[Start of section]

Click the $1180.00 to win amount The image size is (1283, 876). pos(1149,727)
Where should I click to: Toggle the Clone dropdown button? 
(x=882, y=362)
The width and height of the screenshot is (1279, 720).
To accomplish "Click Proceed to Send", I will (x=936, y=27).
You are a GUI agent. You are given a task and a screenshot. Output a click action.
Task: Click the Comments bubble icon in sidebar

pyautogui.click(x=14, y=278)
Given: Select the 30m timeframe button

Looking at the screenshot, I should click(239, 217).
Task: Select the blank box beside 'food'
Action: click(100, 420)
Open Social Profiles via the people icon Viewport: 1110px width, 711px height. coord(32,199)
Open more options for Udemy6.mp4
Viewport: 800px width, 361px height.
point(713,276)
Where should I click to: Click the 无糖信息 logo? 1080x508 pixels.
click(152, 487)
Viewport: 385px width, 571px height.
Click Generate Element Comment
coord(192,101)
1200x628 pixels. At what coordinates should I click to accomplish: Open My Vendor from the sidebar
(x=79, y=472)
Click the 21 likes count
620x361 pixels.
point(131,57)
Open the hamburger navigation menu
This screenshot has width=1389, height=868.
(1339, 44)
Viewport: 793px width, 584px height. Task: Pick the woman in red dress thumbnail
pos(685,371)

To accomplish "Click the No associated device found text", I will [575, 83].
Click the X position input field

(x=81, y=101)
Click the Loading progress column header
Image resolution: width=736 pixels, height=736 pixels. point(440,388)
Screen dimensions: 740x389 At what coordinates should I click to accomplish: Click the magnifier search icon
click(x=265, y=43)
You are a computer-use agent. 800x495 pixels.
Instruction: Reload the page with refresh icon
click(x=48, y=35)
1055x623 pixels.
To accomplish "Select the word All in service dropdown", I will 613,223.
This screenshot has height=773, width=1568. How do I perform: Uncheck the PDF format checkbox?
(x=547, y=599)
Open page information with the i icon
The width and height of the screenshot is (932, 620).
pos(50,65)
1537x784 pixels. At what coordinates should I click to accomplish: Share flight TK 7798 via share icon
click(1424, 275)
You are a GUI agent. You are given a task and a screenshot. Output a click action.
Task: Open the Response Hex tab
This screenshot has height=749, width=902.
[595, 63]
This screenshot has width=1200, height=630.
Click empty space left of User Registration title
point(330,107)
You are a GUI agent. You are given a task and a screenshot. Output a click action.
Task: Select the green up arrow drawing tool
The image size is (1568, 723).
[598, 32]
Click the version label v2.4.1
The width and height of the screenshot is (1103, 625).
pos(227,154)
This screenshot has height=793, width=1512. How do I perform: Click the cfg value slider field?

[End of section]

All of the material must be reproduced exactly.

Click the $1180.00 to win amount The image size is (1283, 876). pos(1149,727)
Where should I click to: Toggle the Clone dropdown button? 
(x=882, y=362)
The width and height of the screenshot is (1279, 720).
To accomplish "Click Proceed to Send", I will (x=936, y=27).
You are a GUI agent. You are given a task and a screenshot. Output a click action.
Task: Click the Comments bubble icon in sidebar

pyautogui.click(x=14, y=278)
Given: Select the 30m timeframe button

Looking at the screenshot, I should click(239, 217).
Task: Select the blank box beside 'food'
Action: click(100, 420)
Open Social Profiles via the people icon Viewport: 1110px width, 711px height. coord(32,199)
Open more options for Udemy6.mp4
Viewport: 800px width, 361px height.
point(713,276)
Where should I click to: Click the 无糖信息 logo? 1080x508 pixels.
click(152, 487)
Viewport: 385px width, 571px height.
Click Generate Element Comment
coord(192,101)
1200x628 pixels. At what coordinates should I click to accomplish: Open My Vendor from the sidebar
(x=79, y=472)
Click the 21 likes count
620x361 pixels.
point(131,57)
Open the hamburger navigation menu
This screenshot has width=1389, height=868.
(1339, 44)
Viewport: 793px width, 584px height. Task: Pick the woman in red dress thumbnail
pos(685,371)

To accomplish "Click the No associated device found text", I will [575, 83].
Click the X position input field

(x=81, y=101)
Click the Loading progress column header
Image resolution: width=736 pixels, height=736 pixels. point(440,388)
Screen dimensions: 740x389 At what coordinates should I click to accomplish: Click the magnifier search icon
click(x=265, y=43)
You are a computer-use agent. 800x495 pixels.
Instruction: Reload the page with refresh icon
click(x=48, y=35)
1055x623 pixels.
To accomplish "Select the word All in service dropdown", I will 613,223.
This screenshot has height=773, width=1568. How do I perform: Uncheck the PDF format checkbox?
(x=547, y=599)
Open page information with the i icon
The width and height of the screenshot is (932, 620).
pos(50,65)
1537x784 pixels. At what coordinates should I click to accomplish: Share flight TK 7798 via share icon
click(1424, 275)
You are a GUI agent. You are given a task and a screenshot. Output a click action.
Task: Open the Response Hex tab
This screenshot has height=749, width=902.
[595, 63]
This screenshot has width=1200, height=630.
Click empty space left of User Registration title
point(330,107)
You are a GUI agent. You are given a task and a screenshot. Output a click action.
Task: Select the green up arrow drawing tool
The image size is (1568, 723).
[598, 32]
Click the version label v2.4.1
The width and height of the screenshot is (1103, 625).
pos(227,154)
This screenshot has height=793, width=1512. How do I perform: Click the cfg value slider field?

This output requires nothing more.